» **GOAL OF THE EXERCISE**
Print the records from the line containing "Image resolution: width=1280" through the line containing "google-preview-box: Page Name | Site Name https://editor.wix… is", reproducing each line unchanged.

» **RECORDS SUPPLIED**
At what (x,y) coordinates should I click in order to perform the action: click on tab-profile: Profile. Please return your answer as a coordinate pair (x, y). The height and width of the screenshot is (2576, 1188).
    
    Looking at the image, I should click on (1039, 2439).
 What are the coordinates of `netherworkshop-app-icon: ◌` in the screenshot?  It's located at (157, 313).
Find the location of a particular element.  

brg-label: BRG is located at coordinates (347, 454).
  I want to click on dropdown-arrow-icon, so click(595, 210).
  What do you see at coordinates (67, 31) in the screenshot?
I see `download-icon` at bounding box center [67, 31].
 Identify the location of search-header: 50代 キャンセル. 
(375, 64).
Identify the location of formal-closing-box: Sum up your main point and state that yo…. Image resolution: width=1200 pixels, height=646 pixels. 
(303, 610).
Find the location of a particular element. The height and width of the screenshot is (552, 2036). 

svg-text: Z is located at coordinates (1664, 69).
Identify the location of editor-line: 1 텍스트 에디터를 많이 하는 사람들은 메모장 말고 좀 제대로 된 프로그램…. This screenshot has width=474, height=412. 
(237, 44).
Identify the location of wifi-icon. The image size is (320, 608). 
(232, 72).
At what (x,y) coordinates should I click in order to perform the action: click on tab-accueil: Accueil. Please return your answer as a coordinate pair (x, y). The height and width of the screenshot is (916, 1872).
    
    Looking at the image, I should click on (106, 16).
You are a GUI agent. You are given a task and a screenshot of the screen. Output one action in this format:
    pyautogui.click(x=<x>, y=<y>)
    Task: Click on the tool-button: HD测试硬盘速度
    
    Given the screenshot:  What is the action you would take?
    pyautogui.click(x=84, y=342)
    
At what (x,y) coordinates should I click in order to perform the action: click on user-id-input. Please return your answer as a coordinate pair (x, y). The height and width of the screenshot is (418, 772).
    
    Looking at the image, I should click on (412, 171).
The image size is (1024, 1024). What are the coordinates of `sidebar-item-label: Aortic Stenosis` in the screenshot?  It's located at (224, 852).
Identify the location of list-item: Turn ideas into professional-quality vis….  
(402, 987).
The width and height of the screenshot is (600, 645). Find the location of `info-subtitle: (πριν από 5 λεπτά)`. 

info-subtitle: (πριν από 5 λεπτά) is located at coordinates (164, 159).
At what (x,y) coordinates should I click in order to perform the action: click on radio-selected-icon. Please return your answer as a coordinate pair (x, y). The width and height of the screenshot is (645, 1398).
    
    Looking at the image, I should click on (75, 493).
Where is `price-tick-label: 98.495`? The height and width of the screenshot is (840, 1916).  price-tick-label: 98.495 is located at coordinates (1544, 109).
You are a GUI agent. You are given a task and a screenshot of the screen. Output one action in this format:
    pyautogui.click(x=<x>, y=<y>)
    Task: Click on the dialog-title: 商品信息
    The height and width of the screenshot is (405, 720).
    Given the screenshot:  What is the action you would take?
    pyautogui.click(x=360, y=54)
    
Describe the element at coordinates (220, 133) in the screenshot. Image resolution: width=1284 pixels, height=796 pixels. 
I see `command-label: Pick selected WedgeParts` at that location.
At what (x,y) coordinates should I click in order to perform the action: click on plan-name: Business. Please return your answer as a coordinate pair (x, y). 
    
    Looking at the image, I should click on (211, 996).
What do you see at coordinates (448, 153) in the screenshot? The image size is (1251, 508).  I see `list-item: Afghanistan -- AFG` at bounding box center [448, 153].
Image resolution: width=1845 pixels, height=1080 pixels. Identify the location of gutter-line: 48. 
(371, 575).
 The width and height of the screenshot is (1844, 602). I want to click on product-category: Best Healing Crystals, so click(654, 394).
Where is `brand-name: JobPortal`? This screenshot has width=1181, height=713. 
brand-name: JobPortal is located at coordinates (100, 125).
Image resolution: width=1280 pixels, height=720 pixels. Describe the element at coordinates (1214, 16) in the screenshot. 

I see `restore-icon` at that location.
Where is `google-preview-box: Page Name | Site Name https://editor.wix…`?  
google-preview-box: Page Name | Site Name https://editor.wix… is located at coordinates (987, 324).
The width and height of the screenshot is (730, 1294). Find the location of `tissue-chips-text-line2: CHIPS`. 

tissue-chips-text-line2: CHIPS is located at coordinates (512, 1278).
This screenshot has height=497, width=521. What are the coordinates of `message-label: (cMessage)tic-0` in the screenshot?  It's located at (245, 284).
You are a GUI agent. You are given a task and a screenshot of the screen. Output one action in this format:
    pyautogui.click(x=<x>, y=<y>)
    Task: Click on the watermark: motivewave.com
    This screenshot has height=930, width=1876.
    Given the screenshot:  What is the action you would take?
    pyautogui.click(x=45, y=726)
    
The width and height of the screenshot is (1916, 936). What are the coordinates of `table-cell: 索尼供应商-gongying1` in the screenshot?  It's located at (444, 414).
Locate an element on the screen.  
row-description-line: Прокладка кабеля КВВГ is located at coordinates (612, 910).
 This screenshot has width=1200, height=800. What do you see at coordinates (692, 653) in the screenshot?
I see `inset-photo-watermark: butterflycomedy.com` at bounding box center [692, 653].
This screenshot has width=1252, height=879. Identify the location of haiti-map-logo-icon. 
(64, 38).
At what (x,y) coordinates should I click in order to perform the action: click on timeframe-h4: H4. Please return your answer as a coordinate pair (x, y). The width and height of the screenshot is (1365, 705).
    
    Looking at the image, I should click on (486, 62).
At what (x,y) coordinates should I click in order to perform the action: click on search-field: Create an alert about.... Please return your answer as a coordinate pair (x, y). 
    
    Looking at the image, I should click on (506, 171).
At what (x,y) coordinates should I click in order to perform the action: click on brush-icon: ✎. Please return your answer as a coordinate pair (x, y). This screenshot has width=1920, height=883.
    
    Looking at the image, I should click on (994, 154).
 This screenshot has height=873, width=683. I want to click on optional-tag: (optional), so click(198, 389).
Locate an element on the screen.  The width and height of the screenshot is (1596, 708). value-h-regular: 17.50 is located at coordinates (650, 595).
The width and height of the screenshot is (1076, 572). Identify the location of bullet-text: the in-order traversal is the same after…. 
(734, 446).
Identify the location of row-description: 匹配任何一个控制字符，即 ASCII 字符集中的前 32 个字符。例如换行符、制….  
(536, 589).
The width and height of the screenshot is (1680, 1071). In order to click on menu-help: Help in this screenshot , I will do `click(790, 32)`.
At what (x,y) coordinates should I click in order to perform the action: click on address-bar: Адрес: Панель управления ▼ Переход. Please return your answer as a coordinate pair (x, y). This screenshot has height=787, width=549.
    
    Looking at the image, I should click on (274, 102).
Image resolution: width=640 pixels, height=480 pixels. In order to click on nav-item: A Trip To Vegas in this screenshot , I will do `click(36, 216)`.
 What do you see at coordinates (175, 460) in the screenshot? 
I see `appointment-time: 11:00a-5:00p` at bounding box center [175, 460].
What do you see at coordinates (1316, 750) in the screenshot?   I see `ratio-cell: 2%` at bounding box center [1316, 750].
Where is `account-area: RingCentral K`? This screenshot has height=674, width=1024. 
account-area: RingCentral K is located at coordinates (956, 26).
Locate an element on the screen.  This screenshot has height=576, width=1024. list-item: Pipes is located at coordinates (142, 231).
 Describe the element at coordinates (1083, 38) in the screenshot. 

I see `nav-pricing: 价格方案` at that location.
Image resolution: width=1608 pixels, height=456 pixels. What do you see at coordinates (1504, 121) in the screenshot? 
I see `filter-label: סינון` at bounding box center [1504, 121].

» **YOUR SOLUTION**
Image resolution: width=1280 pixels, height=720 pixels. Describe the element at coordinates (1214, 16) in the screenshot. 

I see `restore-icon` at that location.
Where is `google-preview-box: Page Name | Site Name https://editor.wix…`?  
google-preview-box: Page Name | Site Name https://editor.wix… is located at coordinates (987, 324).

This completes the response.